• [Text segment]:

== == ==

University of Southern Indiana

Doris Mohr

Doris Mohr
Dr. Doris Mohr
Associate Professor of Mathematics
Coordinator of Mathematics Outreach
Contact: 812-464-1769
Science Center 3269
Email:
Website

Service learning and teacher preparation are a natural fit. In my math methods class (M392), pre-service elementary and middle-school teachers often participate in a service-learning project focused on Family Math Night (FMN) at a local elementary school. Family Math Night is a single night event that involves elementary students, their parents and teachers, and my students in M392. It is a night focused on doing mathematics in the context of sports, games, or other real-world applications. Parents are encouraged to participate with their children in the activity, in the hopes that the mathematical discussions that began at FMN will continue at home. My students benefit from involvement in this service-learning project through:

  • Realization of the importance of parent involvement in schools
  • Reinforcement of tenets of Reflective Teacher Model
  • Insight into how children think and reason mathematically

Parent involvement in schools has been shown to promote better student attendance, less retention in the same grade, higher levels of parent and student satisfaction with school, and reduced number of negative behavior reports. Teachers, however, are often not prepared to implement family involvement programs. It is my hope that the students enrolled in my math methods class will take the experience gained from participation in FMN and support or implement a similar experience in the future at their own school.

== == ==

• [Data shown]:
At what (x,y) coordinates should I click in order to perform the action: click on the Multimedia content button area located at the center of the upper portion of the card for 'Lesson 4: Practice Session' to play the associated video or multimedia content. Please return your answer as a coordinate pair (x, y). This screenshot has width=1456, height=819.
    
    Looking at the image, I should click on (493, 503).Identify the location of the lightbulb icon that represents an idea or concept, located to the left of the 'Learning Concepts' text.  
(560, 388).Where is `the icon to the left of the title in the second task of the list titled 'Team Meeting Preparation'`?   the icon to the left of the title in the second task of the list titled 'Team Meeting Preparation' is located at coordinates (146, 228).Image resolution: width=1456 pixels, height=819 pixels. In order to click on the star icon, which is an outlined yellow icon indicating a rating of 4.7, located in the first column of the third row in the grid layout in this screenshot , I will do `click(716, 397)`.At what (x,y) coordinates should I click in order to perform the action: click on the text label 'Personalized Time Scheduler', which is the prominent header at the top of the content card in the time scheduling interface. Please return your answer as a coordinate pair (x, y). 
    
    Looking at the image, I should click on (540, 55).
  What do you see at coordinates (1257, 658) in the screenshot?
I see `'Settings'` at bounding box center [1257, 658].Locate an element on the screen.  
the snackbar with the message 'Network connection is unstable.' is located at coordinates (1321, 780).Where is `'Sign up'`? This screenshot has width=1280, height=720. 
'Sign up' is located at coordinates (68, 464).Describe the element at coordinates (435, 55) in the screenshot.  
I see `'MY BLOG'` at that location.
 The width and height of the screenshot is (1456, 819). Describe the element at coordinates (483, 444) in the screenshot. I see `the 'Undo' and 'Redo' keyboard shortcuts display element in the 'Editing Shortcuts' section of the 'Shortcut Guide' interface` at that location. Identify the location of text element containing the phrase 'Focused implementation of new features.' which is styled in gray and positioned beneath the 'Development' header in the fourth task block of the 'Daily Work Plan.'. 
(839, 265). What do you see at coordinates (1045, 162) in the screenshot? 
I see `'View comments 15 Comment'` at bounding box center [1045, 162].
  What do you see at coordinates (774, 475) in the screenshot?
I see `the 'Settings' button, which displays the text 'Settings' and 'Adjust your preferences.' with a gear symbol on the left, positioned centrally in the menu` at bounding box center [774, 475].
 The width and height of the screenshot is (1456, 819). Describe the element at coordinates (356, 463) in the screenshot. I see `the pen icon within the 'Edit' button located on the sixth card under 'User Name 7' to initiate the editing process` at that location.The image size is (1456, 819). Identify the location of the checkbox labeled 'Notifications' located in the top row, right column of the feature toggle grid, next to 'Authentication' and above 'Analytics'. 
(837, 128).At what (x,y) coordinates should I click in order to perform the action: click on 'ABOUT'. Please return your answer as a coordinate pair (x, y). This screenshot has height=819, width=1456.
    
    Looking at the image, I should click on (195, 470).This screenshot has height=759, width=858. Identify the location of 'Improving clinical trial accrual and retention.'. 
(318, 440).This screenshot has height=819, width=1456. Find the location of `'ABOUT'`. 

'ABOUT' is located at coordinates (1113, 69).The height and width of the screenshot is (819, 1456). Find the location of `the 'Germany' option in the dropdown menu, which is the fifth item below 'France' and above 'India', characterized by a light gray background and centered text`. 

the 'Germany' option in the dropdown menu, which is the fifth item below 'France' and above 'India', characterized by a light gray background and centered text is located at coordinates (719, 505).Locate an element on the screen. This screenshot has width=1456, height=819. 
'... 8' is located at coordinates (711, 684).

== == ==

• [Problem details]: From the faculty page, reproduce the stretch from "Parent involvement in schools has" through "their own school.", swapping "attendance" for "engagement".

• [Full output]:
Parent involvement in schools has been shown to promote better student engagement, less retention in the same grade, higher levels of parent and student satisfaction with school, and reduced number of negative behavior reports. Teachers, however, are often not prepared to implement family involvement programs. It is my hope that the students enrolled in my math methods class will take the experience gained from participation in FMN and support or implement a similar experience in the future at their own school.